WHS Homes, Inc. v. Traditional Living, Inc. & a.

CourtSupreme Court of New Hampshire
DecidedDecember 21, 2017
Docket2016-0583
StatusUnpublished

This text of WHS Homes, Inc. v. Traditional Living, Inc. & a. (WHS Homes, Inc. v. Traditional Living, Inc. & a.) is published on Counsel Stack Legal Research, covering Supreme Court of New Hampshire primary law. Counsel Stack provides free access to over 12 million legal documents including statutes, case law, regulations, and constitutions.

Bluebook
WHS Homes, Inc. v. Traditional Living, Inc. & a., (N.H. 2017).

Opinion

THE STATE OF NEW HAMPSHIRE

SUPREME COURT

In Case No. 2016-0583, WHS Homes, Inc. v. Traditional Living, Inc. & a., the court on December 21, 2017, issued the following order:

Having considered the briefs, the record submitted on appeal, and the oral arguments of the parties, the court concludes that a formal written opinion is unnecessary in this case. The plaintiff, WHS Homes, Inc. (WHS), appeals orders of the Superior Court (McNamara, J.) that pursuant to the Asset Purchase Agreement (APA) entered into by the parties, WHS is obligated to pay “trade payables” up to $1.7 million, and awarding the defendants, Traditional Living, Inc. (TLI), Tod H. Schweizer (Schweizer) d/b/a Lyme Investment Company and d/b/a Lyme Investment Partnership, Nestor, Inc., and SRS Partners, LLC, attorney’s fees and costs. We affirm.

The pertinent facts follow. TLI, acquired in 1979 by Schweizer, manufactured log homes. In 2010, Schweizer decided to sell the business. William H. Silverstein, who owns and operates WHS, offered to buy the business. Among other proposed terms, Silverstein’s Letter of Intent (LOI) proposed assuming $1.7 million of TLI’s debt to its vendors. Such debts are also referred to in the record as “accounts payable,” “trade payables,” and “vendor payables.”
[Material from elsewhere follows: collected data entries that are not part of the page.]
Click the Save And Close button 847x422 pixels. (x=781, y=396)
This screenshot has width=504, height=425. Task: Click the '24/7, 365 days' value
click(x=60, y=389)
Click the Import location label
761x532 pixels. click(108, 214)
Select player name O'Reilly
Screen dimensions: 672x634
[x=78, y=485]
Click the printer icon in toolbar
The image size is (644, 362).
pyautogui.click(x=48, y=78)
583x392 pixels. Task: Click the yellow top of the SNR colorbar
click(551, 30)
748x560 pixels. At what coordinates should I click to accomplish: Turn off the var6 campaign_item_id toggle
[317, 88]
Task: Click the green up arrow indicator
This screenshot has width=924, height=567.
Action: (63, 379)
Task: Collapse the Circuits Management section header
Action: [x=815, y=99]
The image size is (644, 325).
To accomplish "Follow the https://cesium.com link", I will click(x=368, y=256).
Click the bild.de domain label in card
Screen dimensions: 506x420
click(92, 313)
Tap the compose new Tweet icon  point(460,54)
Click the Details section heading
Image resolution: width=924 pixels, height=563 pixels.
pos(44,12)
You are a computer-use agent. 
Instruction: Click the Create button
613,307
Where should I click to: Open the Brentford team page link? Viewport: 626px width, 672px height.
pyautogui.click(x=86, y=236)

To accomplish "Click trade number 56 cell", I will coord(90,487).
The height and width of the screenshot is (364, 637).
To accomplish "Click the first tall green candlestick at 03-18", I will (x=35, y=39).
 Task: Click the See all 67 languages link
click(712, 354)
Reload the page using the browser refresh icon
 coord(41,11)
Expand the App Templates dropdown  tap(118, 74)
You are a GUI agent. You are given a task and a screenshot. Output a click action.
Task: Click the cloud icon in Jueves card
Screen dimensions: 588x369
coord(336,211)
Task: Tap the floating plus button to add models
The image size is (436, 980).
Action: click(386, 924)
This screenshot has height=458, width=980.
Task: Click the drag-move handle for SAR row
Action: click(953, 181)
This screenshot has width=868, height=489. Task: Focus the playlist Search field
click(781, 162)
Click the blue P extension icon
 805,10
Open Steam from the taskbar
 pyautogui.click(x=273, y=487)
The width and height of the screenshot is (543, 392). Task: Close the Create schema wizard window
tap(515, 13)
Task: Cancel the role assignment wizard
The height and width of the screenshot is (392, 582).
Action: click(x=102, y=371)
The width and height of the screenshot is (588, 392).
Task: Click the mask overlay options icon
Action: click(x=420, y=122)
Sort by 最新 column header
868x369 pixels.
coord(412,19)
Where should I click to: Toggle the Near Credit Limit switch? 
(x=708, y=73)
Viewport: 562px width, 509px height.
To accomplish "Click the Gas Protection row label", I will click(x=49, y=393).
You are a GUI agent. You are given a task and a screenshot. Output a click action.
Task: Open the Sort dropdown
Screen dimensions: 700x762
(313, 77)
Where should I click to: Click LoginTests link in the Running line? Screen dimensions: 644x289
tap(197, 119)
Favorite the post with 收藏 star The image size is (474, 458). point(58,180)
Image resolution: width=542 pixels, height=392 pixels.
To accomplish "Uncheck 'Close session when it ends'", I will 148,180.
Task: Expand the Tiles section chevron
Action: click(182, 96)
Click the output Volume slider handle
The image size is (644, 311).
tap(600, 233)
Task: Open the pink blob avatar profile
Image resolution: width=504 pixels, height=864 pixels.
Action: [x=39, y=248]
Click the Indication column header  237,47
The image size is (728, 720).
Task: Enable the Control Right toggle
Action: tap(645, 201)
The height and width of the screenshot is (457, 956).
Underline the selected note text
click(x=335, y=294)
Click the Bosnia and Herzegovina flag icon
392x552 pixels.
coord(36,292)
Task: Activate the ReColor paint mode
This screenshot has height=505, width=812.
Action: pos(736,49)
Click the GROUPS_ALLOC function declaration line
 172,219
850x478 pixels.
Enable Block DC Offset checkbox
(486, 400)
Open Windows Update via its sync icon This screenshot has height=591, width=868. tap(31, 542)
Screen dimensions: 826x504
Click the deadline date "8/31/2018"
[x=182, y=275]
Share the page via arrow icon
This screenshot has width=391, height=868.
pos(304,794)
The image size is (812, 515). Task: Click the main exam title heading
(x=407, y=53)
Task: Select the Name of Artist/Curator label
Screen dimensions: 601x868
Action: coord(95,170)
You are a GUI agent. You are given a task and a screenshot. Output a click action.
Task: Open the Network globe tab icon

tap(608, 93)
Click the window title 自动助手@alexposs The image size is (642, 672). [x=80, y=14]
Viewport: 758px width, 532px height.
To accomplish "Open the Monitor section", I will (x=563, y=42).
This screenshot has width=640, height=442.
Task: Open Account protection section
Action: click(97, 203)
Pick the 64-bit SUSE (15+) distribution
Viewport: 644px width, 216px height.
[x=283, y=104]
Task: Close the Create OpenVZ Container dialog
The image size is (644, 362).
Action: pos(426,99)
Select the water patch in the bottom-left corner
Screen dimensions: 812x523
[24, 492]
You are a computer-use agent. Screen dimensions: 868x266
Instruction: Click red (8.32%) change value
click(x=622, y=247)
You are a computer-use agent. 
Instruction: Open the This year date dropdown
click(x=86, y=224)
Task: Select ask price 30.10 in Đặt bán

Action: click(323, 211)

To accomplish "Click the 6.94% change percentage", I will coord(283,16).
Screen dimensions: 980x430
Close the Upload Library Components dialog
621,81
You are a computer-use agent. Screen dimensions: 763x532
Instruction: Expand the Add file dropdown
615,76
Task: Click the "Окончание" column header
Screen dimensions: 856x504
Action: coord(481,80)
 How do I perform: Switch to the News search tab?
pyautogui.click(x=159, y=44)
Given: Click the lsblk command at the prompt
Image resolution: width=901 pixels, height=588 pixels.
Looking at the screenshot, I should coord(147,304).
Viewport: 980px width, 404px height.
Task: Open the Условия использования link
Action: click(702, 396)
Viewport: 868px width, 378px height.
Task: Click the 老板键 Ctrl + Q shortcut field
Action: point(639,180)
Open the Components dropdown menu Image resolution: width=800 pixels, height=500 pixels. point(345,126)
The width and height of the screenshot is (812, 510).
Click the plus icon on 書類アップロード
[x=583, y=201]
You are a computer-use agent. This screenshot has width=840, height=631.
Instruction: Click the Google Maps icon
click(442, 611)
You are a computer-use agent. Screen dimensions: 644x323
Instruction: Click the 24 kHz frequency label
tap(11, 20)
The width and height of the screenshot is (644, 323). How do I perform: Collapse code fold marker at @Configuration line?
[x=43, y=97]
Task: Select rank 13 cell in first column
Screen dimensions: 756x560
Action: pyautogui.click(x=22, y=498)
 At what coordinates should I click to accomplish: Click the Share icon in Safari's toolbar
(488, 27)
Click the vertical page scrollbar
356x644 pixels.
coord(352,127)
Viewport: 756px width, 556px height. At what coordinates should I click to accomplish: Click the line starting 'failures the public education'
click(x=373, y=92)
In January 2011, the parties signed the APA. Although Silverstein’s LOI promised that his company would pay the trade payables of $1.7 million, the APA does not include that language. The pertinent section of the APA provides:

1.2 Assumption of Liabilities. At the Closing, Buyer will assume only the following liabilities (the “Assumed Liabilities”):

(a) liabilities reflected on the balance sheet (and schedules) of Seller attached as Exhibit A hereto (the “Closing Balance Sheet”);

(b) liabilities of Seller under the Assumed Contracts, including warranty issues, but excluding any obligations for pre- Closing default or breach by Seller for which Seller shall remain liable; and

(c) liabilities of Seller for vacation time accrued by the Seller Employees . . . and not yet used as of the Closing Date. . . . The total amount of the Assumed Liabilities shall not exceed One Million Seven Hundred Thousand Dollars ($1,700,000.00). Buyer expressly shall not assume, or be responsible for, any other liabilities or obligations of Seller or Stockholder, whether actual or contingent, matured or unmatured, known or unknown, and whether arising out of occurrences prior to, at or after the Closing (the “Excluded Liabilities”).

At the time of the closing, liabilities existed under section 1.2(a) (the trade payables category) in the amount of approximately $1.8 million, under section 1.2(b) (the customer contracts category) in the amount of approximately $1.3 million, and under section 1.2(c) (the employee vacation category) in the amount of approximately $120,000.

The underlying suit between the parties commenced in 2012. Thereafter, WHS moved for summary judgment on TLI’s claim that WHS had failed to assume $1.7 million of the trade payables required by section 1.2 of the APA. WHS argued that it had fulfilled its obligations under the APA by assuming approximately $2.2 million of TLI’s liabilities, consisting of all of TLI’s customer contracts and employee vacation time, sections 1.2(b) and (c) of the APA, and some of TLI’s trade payables, section 1.2(a) of the APA. WHS asserted that the APA permitted it to choose among the categories listed in section 1.2 at its discretion. TLI countered that the APA required WHS to assume all $1.7 million of TLI’s trade payables and that this interpretation is consistent with the parties’ agreement prior to contracting.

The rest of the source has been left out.